Open MPI logo

Open MPI User's Mailing List Archives

  |   Home   |   Support   |   FAQ   |   all Open MPI User's mailing list

Subject: Re: [OMPI users] Open MPI program cannot complete
From: David Zhang (solarbikedz_at_[hidden])
Date: 2010-10-25 11:27:19


I think I got this problem before. Put a mpi_barrier(mpi_comm_world) before
mpi_finalize for all processes. For me, mpi terminates nicely only when all
process are calling mpi_finalize the same time. So I do it for all my
programs.

On Mon, Oct 25, 2010 at 7:13 AM, Jack Bryan <dtustudy68_at_[hidden]> wrote:

> Thanks,
> But, I have put a mpi_waitall(request) before
>
> cout << " I am rank " << rank << " I am before MPI_Finalize()" << endl;
>
> If the above sentence has been printed out, it means that all requests have
> been checked and finished. right ?
>
> What may be the possible reasons for that stuck ?
>
> Any help is appreciated.
>
> Jack
>
> Oct. 25 2010
> *
> *
> ------------------------------
> Date: Mon, 25 Oct 2010 05:32:44 -0400
> From: terry.dontje_at_[hidden]
>
> To: users_at_[hidden]
> Subject: Re: [OMPI users] Open MPI program cannot complete
>
> So what you are saying is *all* the ranks have entered MPI_Finalize and
> only a subset has exited per placing prints before and after MPI_Finalize.
> Good. So my guess is that the processes stuck in MPI_Finalize have a prior
> MPI request outstanding that for whatever reason is unable to complete. So
> I would first look at all the MPI requests and make sure they completed.

**PROVIDED INFORMATION**
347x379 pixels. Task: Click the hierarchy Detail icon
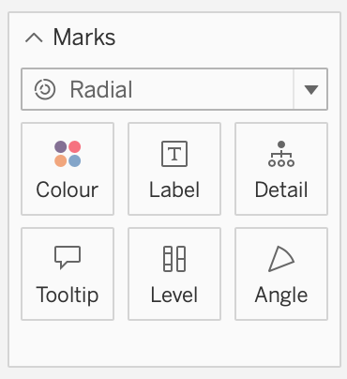click(x=281, y=154)
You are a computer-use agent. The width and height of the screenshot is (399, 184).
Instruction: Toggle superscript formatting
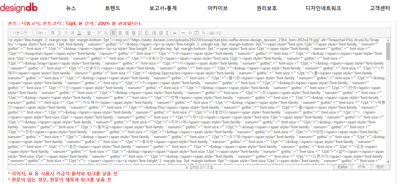coord(99,33)
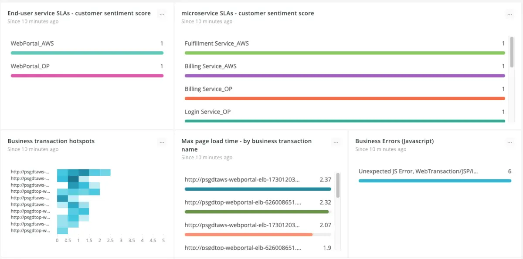Image resolution: width=523 pixels, height=259 pixels.
Task: Click the darkest heatmap cell in hotspots
Action: coord(73,179)
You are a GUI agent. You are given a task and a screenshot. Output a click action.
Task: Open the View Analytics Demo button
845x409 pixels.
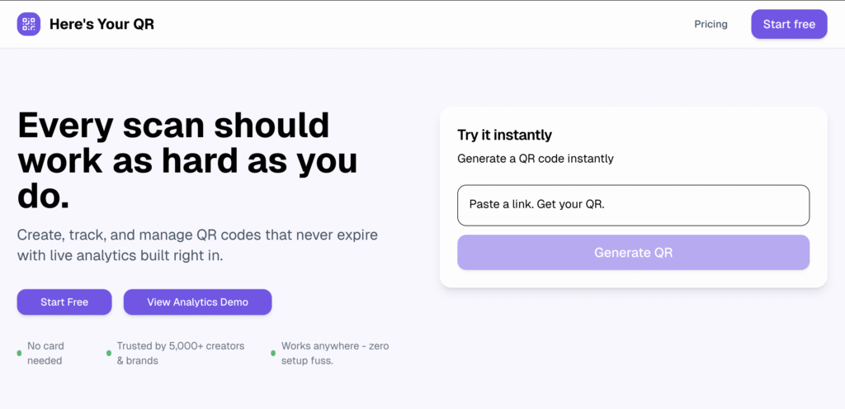(x=197, y=302)
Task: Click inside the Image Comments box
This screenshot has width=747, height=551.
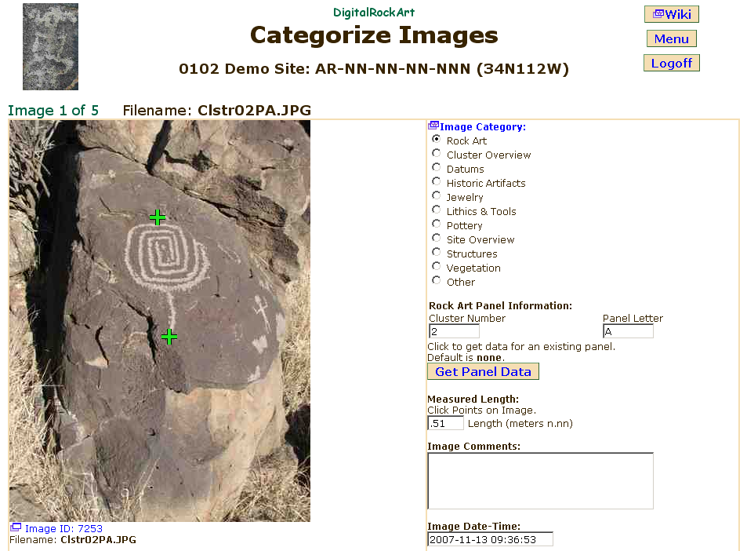Action: pyautogui.click(x=540, y=480)
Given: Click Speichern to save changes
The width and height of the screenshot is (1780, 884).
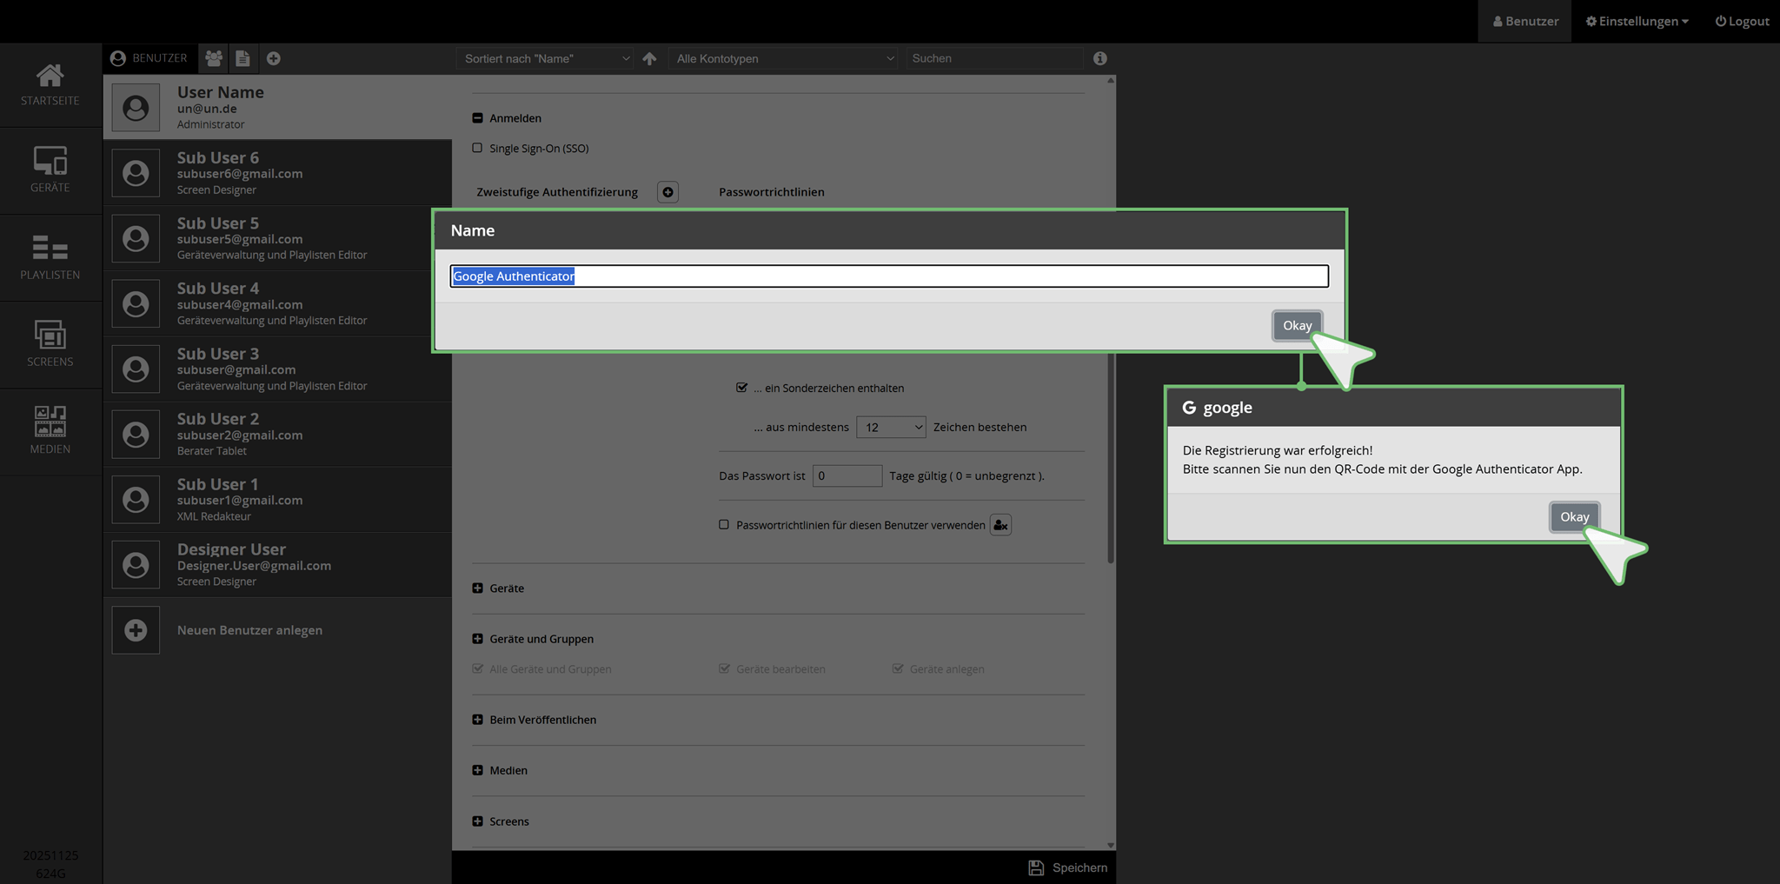Looking at the screenshot, I should (x=1068, y=867).
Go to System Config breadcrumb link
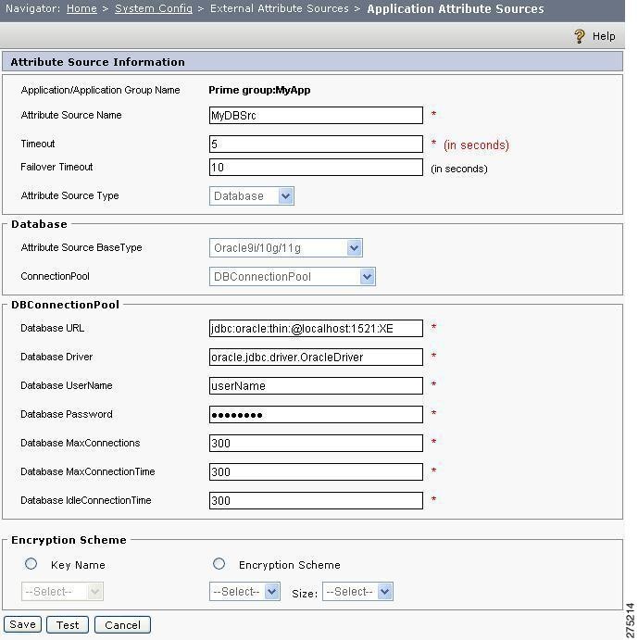The height and width of the screenshot is (640, 638). click(x=154, y=8)
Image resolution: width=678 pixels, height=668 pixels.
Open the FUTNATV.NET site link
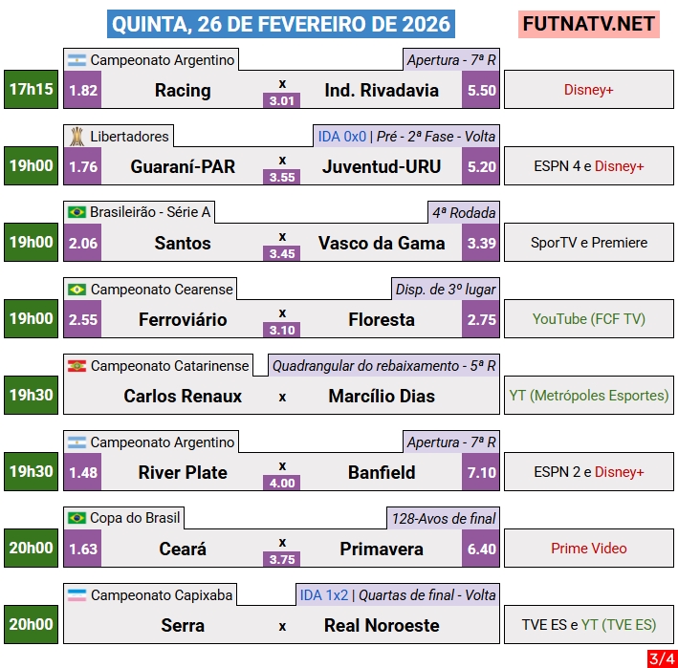pos(589,23)
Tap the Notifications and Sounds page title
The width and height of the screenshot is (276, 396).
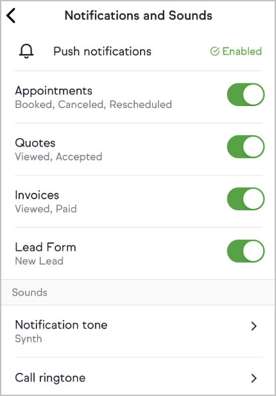[x=139, y=15]
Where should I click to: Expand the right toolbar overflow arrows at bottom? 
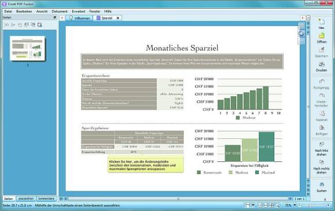coord(325,199)
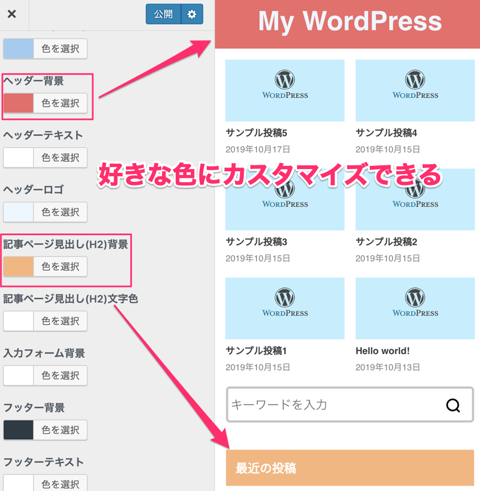The image size is (480, 491).
Task: Open publish settings gear icon
Action: pyautogui.click(x=191, y=14)
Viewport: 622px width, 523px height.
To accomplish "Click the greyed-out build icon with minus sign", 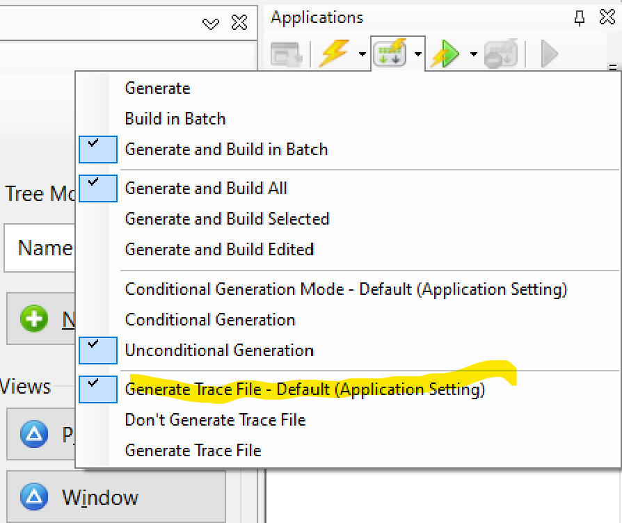I will click(501, 54).
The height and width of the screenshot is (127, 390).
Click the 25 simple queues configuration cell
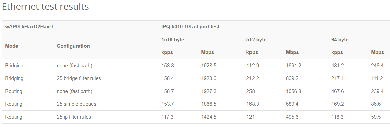click(76, 104)
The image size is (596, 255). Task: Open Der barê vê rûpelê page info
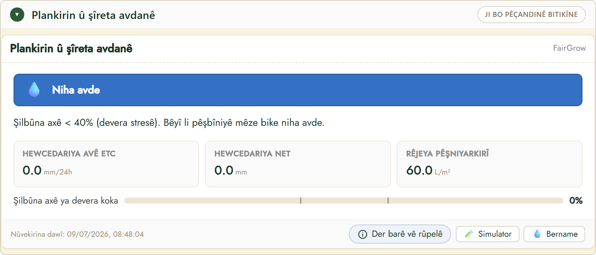pos(400,234)
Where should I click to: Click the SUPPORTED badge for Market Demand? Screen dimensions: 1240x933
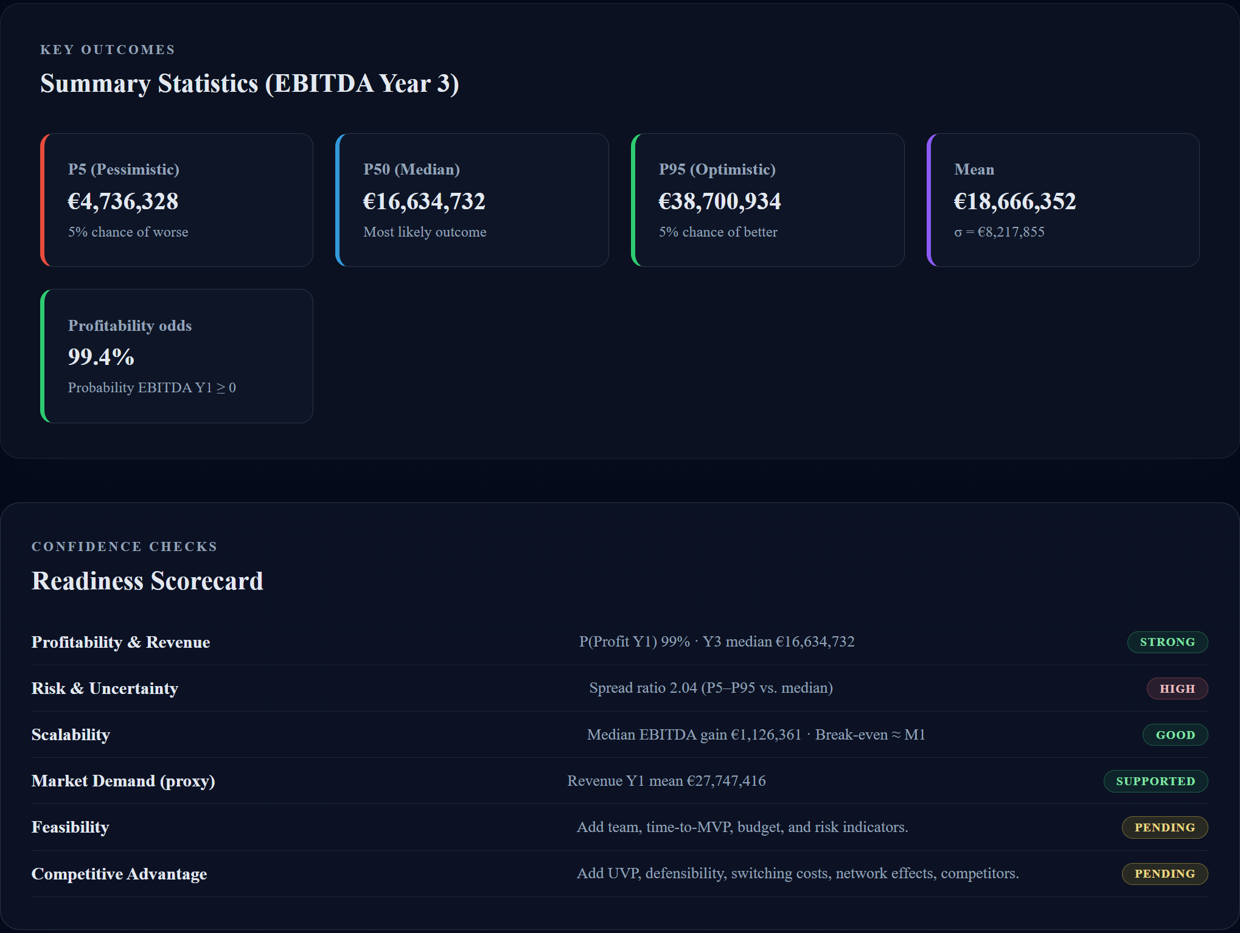tap(1155, 781)
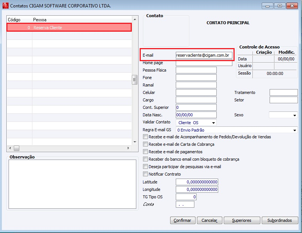Open Subordinados contacts
This screenshot has height=233, width=302.
tap(280, 220)
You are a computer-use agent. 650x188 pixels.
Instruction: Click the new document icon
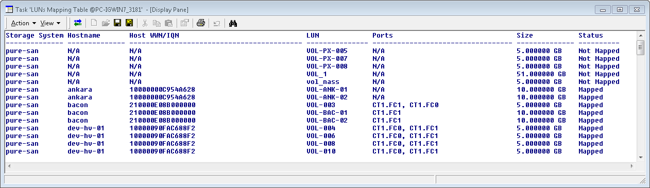94,23
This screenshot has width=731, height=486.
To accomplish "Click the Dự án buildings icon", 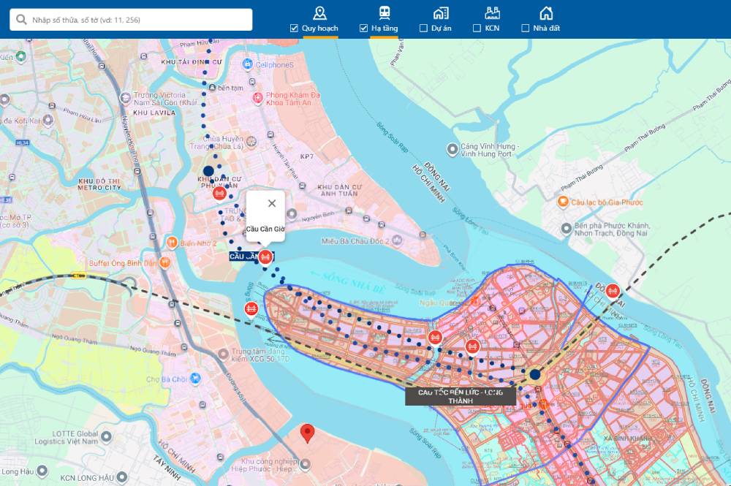I will pos(440,12).
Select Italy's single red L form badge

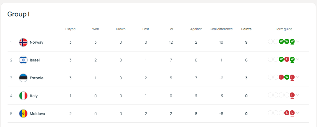click(x=292, y=95)
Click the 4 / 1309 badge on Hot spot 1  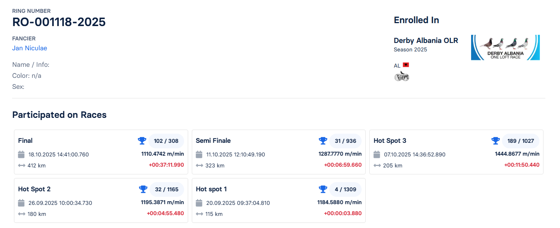tap(345, 189)
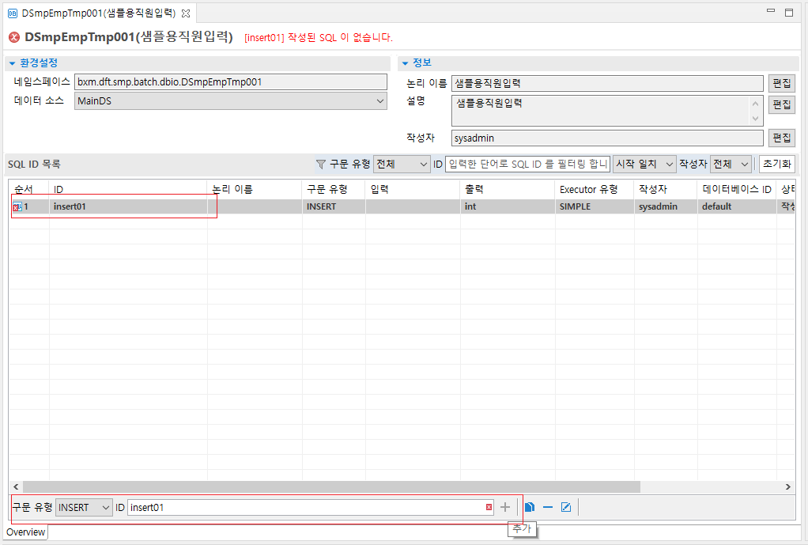Collapse the 정보 section

pos(403,62)
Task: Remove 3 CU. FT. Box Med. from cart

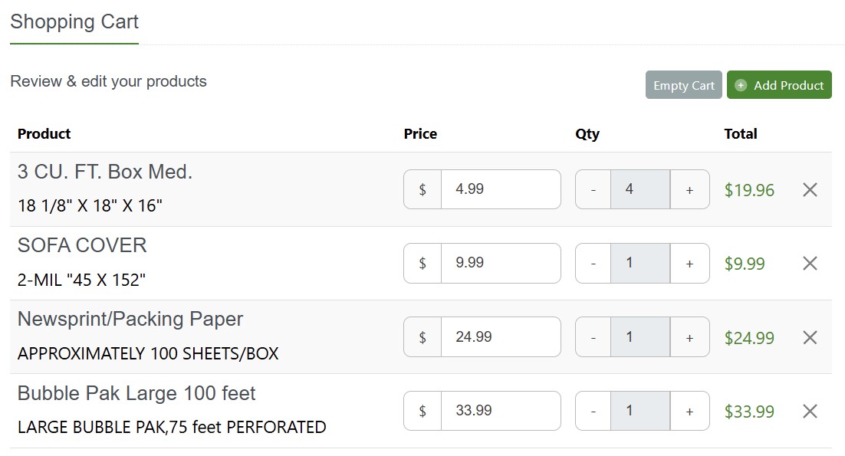Action: click(x=810, y=189)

**TASKS AND EXERCISES**
a – Based on the mailing list thread, mark each statement yes or no, and quote the words from the thread that decide it.
(i) David Zhang recommends calling mpi_barrier for all processes before mpi_finalize.
(ii) Jack Bryan placed mpi_waitall after the line that prints "I am before MPI_Finalize()".
(iii) Terry's message carries a time of 05:32:44.
b – Answer these from the mailing list thread:
(i) What date and time are shown for David Zhang's reply?
(ii) Which call does Jack Bryan say he made before the print statement?
(iii) What does Terry guess the processes stuck in MPI_Finalize have?
c – List every date or timestamp that appears in the mailing list thread.
Nothing in the records is needed here.

**ANSWERS**
a –
(i) Yes: "Put a mpi_barrier(mpi_comm_world) before mpi_finalize for all processes."
(ii) No: "But, I have put a mpi_waitall(request) before"
(iii) Yes: "Date: Mon, 25 Oct 2010 05:32:44 -0400"

b –
(i) 2010-10-25 11:27:19
(ii) mpi_waitall(request)
(iii) A prior MPI request outstanding that for whatever reason is unable to complete

c –
- 2010-10-25 11:27:19
- Mon, Oct 25, 2010 at 7:13 AM
- Oct. 25 2010
- Mon, 25 Oct 2010 05:32:44 -0400